Health Data Modalities II

How do the data differences manifest in modeling choices?

Predictions must align with decisions.

  • For whom? - Which patients are eligible? Think of clinicians too.
  • From when? - What is the prediction time / index event?
  • Using what data? - What history is available?
  • Over what time horizon?
  • To support what clinical action?

Think of “clinically meaningful windows”. If you make a prediction outside this window your model is useless even with its nice shiny AUROC.

Representation Choices

  • Tables - Fixed length feature vector
  • Time sequence of events (“discretized temporal sequence”) with regular chunks (days)
  • Full-resolution event stream - just raw timestamps

Each is defensible. Each throws away something. Each changes waht “missing” and “unobserved” means.

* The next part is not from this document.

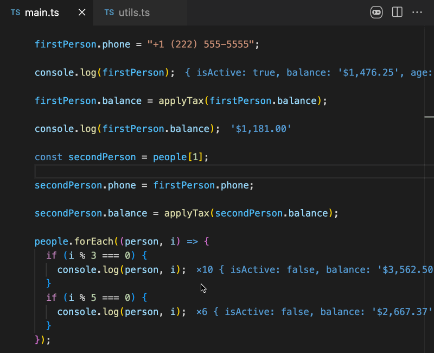Screen dimensions: 434x353
Task: Close the main.ts editor tab
Action: coord(81,12)
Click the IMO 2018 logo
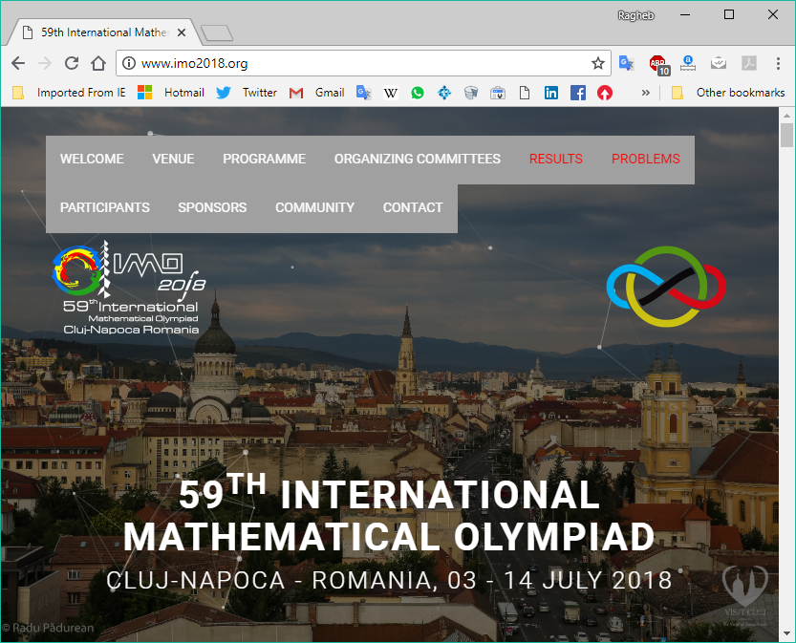This screenshot has width=796, height=643. (x=128, y=287)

Data, Data, Data: Most modeling differences are really representation differences.

Tables

A ---- 1 ---- 2 ---- 3 ---- ... ---- |> Prediction time
B ---- 1 ----------- 3 ---- ... ---- |> Prediction time

At each predicton time, summarize the event stream up to that prediction time into a fixed-length vector.

TODO: Label leakage?

Think of how awesome your model was in September 2019 and what would happen to its predictive prowess in a year.

Regular chunks

You ‘bin’ and bucket and turn an irregular event stream into a regular sequence. This binning is an inductive bias. But LSTMs, CNNs, RNNs really like this data. But what is the width? Are things ordered within the bin (no)?

Full-Resolution Stream

Each event is a tuple <Time, Code, Value>. This is the highest fidelity representation. But it’s also very complex:

  • Six months of silence.
  • Lab 18.9 and diagnosis E115.8. How to represent these?
  • A single visit/encounter can make 15 codes!
  • Long sequences: a patient with 10s of thousands of events (here, model can cheat by counting a lot of events for sicker patients)
  • Yuge vocabularies

Other Notes

The statistical machinery still works (AUROC, train/validation/test). But we’re changing how the input is parameterized and what assumptions you make (esp temporally).

In NLP tokens are mostly arbitrary (TODO: “mostly”) symbols. Medical codes are structured objects with hierarchies, human-readable names, cross-vocab mappings (SNOMED <--> ICD)

Autoregressive EHR models eat an event stream and spit out many possible future trajectories and you sort of aggregate across them “in what fraction did event X happen in 30 days?” Patient → Model → Multiple Sampled Futures (Different events and time gaps!)

Note that LLMs generate the most likely continuation. Now think of a rare cancer. What is the most likely prediction from an LLM?